Problem description: Could the records be returned exactly, with the pictures left out?

Data provided:
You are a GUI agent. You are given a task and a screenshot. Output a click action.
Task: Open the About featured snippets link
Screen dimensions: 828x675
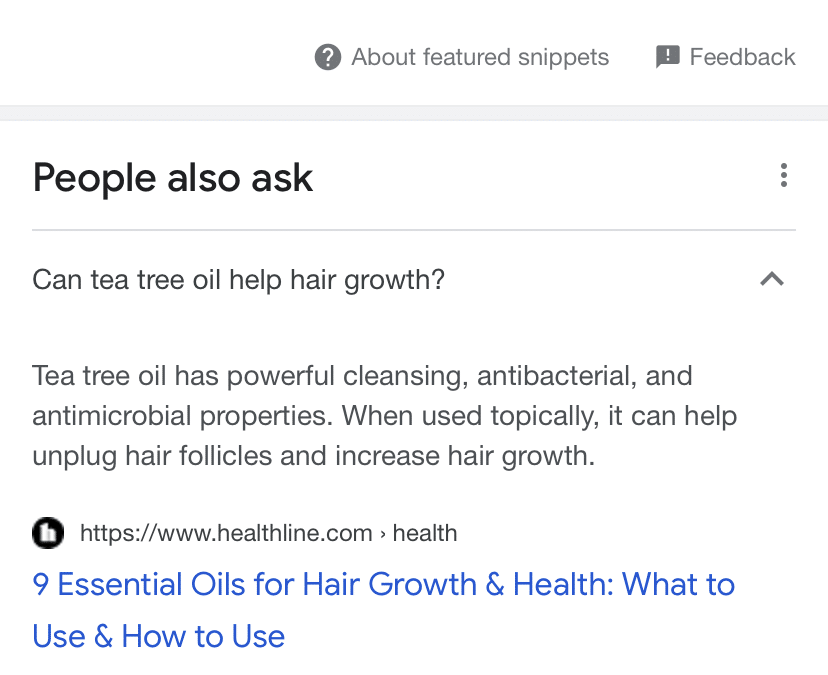[x=480, y=57]
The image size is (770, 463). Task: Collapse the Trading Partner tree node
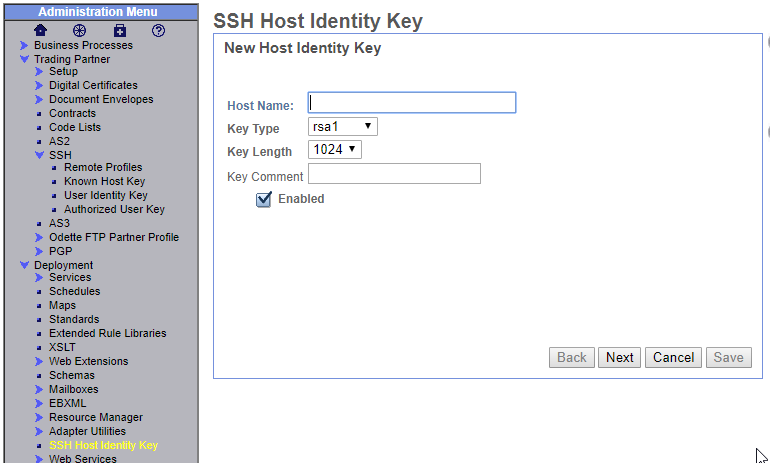pos(25,59)
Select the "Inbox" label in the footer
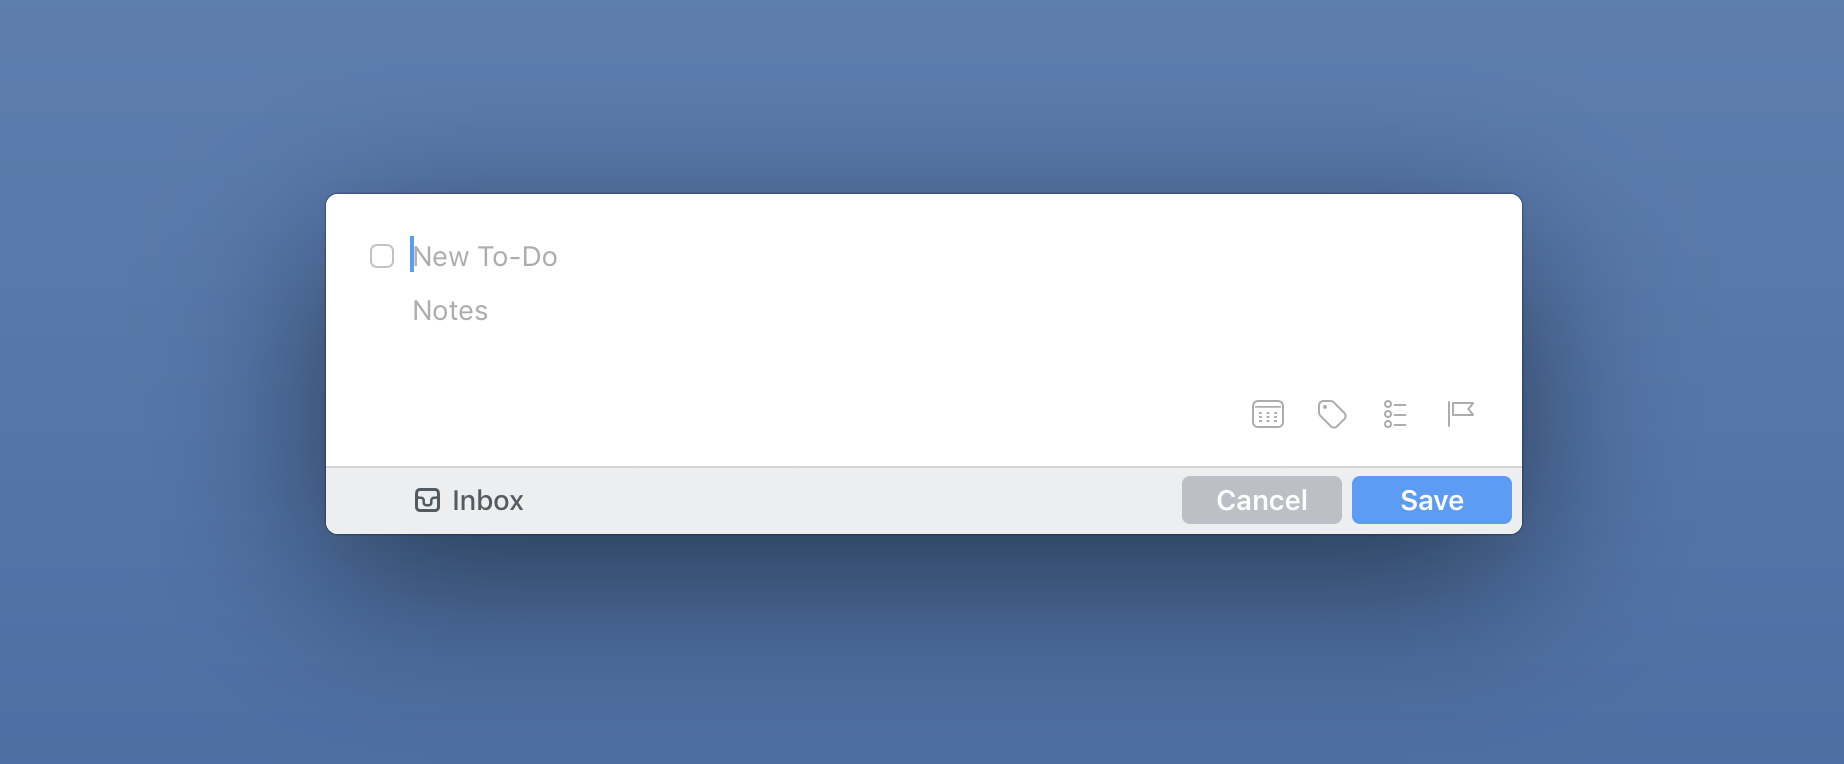This screenshot has width=1844, height=764. pyautogui.click(x=488, y=500)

Your response:
You are a GUI agent. You are given a task and a screenshot. Output a click action.
Task: Open the About featured snippets link
Screen dimensions: 828x675
[x=480, y=57]
The image size is (770, 463). Task: Collapse the Trading Partner tree node
pos(25,59)
Select the "Inbox" label in the footer
This screenshot has width=1844, height=764. pyautogui.click(x=488, y=500)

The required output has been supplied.